++++ Text segment
# What does a woman giving you her number mean nowadays



## Dan708 (Jul 27, 2015)

So yesterday, I was getting my oil changed at the car dealer and when I went into the waiting room, there was an attractive woman about my age waiting. I passed by her grabbing a soda and she smiled and I sat down a couple seats down and she smiled again. She was watching Netflix on her phone and I asked her if she was watching anything better than what the dealership TVs were playing.

We get to small talk about holidays, the long wait etc & she volunteers her name. Eventually she got up to leave and said nice to meet you. I never do this but I went over to the exit area and asked her for her phone number which she gave and commented that she never does that. 

I text her a little bit later and ask if she wants to grab coffee or a bite to eat sometime. She says she has dinner plans with her family but would be up to grab coffee later. She said she was glad I took a chance and asked her for her number. 

I’ve been out of the dating world for a while, and don't want to read to much into this. Since I've been out of the dating world for a while, what does volunteering your name to a stranger and then agreeing to give him your number mean nowadays?


----------



## Andy1001 (Jun 29, 2016)

Dan708 said:


> So yesterday, I was getting my oil changed at the car dealer and when I went into the waiting room, there was an attractive woman about my age waiting. I passed by her grabbing a soda and she smiled and I sat down a couple seats down and she smiled again. She was watching Netflix on her phone and I asked her if she was watching anything better than what the dealership TVs were playing.
> 
> We get to small talk about holidays, the long wait etc & she volunteers her name. Eventually she got up to leave and said nice to meet you. I never do this but I went over to the exit area and asked her for her phone number which she gave and commented that she never does that.
> 
> ...
++++++++
++++ Provided information
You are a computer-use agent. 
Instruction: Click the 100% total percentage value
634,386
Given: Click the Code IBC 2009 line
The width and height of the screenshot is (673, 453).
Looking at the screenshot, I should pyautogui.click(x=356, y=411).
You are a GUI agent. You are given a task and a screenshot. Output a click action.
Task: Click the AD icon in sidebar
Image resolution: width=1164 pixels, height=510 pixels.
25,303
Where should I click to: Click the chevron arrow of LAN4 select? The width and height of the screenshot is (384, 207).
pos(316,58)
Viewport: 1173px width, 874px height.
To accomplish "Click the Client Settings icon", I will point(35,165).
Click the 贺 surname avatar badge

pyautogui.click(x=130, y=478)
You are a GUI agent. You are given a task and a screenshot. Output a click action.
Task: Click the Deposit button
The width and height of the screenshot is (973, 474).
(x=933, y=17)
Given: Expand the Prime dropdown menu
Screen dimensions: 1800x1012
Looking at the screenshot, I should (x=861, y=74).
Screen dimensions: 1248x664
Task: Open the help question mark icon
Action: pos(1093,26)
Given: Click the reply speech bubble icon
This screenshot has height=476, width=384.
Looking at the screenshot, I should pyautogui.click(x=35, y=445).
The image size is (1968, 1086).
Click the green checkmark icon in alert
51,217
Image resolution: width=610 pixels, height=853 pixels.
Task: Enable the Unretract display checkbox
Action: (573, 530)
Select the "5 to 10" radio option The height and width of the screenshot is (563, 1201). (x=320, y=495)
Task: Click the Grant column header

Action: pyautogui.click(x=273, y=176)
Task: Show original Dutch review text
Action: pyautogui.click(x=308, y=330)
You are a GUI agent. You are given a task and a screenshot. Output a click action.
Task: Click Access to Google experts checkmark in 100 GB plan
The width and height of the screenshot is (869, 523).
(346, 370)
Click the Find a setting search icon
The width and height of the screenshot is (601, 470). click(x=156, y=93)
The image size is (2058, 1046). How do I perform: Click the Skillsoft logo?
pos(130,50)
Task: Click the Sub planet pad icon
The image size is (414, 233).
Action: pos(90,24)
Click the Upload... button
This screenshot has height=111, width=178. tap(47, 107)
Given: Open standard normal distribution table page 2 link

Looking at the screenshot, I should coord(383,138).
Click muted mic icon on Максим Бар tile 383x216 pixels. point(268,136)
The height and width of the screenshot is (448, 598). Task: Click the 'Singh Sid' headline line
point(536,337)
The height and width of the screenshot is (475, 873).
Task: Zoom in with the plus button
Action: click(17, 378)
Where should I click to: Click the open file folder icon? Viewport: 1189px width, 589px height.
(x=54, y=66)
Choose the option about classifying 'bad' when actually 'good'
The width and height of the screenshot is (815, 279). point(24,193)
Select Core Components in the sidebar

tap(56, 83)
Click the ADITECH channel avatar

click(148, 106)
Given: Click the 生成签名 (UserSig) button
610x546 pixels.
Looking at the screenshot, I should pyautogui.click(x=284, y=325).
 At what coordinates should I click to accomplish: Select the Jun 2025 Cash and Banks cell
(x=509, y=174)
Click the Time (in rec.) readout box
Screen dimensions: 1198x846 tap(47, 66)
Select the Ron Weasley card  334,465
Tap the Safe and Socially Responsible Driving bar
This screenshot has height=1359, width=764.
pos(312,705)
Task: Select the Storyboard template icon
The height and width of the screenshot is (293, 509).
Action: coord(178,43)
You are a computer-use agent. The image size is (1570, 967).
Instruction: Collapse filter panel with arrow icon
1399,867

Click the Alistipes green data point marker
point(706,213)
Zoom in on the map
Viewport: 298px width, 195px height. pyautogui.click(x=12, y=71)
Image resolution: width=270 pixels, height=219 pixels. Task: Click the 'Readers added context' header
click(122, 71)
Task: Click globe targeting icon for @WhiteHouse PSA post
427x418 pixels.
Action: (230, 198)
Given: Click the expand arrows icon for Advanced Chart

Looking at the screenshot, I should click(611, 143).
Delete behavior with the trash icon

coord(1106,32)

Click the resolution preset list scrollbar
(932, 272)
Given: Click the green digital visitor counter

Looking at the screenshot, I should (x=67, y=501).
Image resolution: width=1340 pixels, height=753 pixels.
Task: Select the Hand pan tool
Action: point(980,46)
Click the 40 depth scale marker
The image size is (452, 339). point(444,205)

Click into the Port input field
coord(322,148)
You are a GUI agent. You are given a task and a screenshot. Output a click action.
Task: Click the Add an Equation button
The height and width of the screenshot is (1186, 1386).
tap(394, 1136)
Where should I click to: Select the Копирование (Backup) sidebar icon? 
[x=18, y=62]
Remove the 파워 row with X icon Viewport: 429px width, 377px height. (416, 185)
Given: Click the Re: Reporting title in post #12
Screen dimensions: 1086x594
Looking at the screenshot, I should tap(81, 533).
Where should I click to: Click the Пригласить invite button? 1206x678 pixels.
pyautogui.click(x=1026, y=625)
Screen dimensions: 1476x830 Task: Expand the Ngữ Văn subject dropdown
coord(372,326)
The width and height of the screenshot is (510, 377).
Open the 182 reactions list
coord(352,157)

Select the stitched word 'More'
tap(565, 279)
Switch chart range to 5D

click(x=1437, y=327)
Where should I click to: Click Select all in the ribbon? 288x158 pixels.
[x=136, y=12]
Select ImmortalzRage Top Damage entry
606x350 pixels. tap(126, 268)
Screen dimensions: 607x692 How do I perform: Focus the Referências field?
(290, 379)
++++++++
Problems:
1. List every food or drink mentioned in Dan708's first post in the forum thread about a woman giving out her number.
2. Write the next part of the forum thread about a woman giving out her number, picking up where it stops.

Answers to the exercise:
1. soda, coffee, a bite to eat, dinner

2.
It means she found you interesting and/or attractive and wants to meet you again.Dont read to much into it,almost every girl that has approached me over the years said the same thing that she doesn’t do it very often.
Just meet her and see how it goes.


----------



## SunCMars (Feb 29, 2016)

I know Andy is right about him and his exploits, his wins.

I hope he is ever so slightly wrong about yours...
Wrong about her number, kept out of sight, out of a worthy man's grasp.

Even, if not, she sounds like a tall platform, in the middle of a calm deep lake.
Dive in...see who you meet.

I hope she can swim deep, not only on the surface of things.

Good luck, good swimming.


----------



## Lostme (Nov 14, 2014)

If I was to give a guy my number it would mean just like it always had, call me sometime.


----------



## RandomDude (Dec 18, 2010)

Dan708 said:


> What does a woman giving you her number mean nowadays


Assuming she actually gave you her number and not just some random digits. Two words: 

Call me

That's it, no more, no less. Why not just call her and see where it goes?


----------



## ConanHub (Aug 9, 2013)

Uhhh.....

Uhh..
....

Uhhh.....


Call her?😵


----------



## RonP (Dec 6, 2017)

It means she likes you. Meet for coffee and see what happens next.


----------



## Cooper (Apr 18, 2008)

Come on, this is a silly post right? Do you think she is wondering what it means when a stranger asks for her number and than actually contacts her and wants to get together? I don't care how long you have been out of the dating game, you got a date, simple as that.


----------



## RandomDude (Dec 18, 2010)

Andy1001 said:


> It means she found you interesting and/or attractive and wants to meet you again.Dont read to much into it,*almost every girl that has approached me over the years said the same thing that she doesn’t do it very often.*
> Just meet her and see how it goes.


lol... I'm a good girl I swear! 

Signs she could be looking for a keeper too, if she's trying to impress OP in that manner...

So OP... what are you waiting for?


----------



## Dan708 (Jul 27, 2015)

Well thanks everyone for the input... we are meeting for coffee tonight... will let everyone know how it goes


----------



## RandomDude (Dec 18, 2010)

Yay! Now stop thinking so much and have fun!


----------



## Andy1001 (Jun 29, 2016)

RandomDude said:


> lol... I'm a good girl I swear!
> 
> Signs she could be looking for a keeper too, if she's trying to impress OP in that manner...
> 
> So OP... what are you waiting for?


I wasn’t looking for a “good” girl.😈


----------



## Dan708 (Jul 27, 2015)

So we met for dinner last night and ended up talking for about 2 1/2 hours which would have been longer if it hadn't been a Monday the next day.

I think it went well... it was funny though she thought I was younger than I am. I thought she was older, but not based on looks... more about how she conducted herself, etc. 

We're going to meet up again next weekend. She agreed there was some sort of "connection" between us so we'll see how it plays out.


----------



## GuyInColorado (Dec 26, 2015)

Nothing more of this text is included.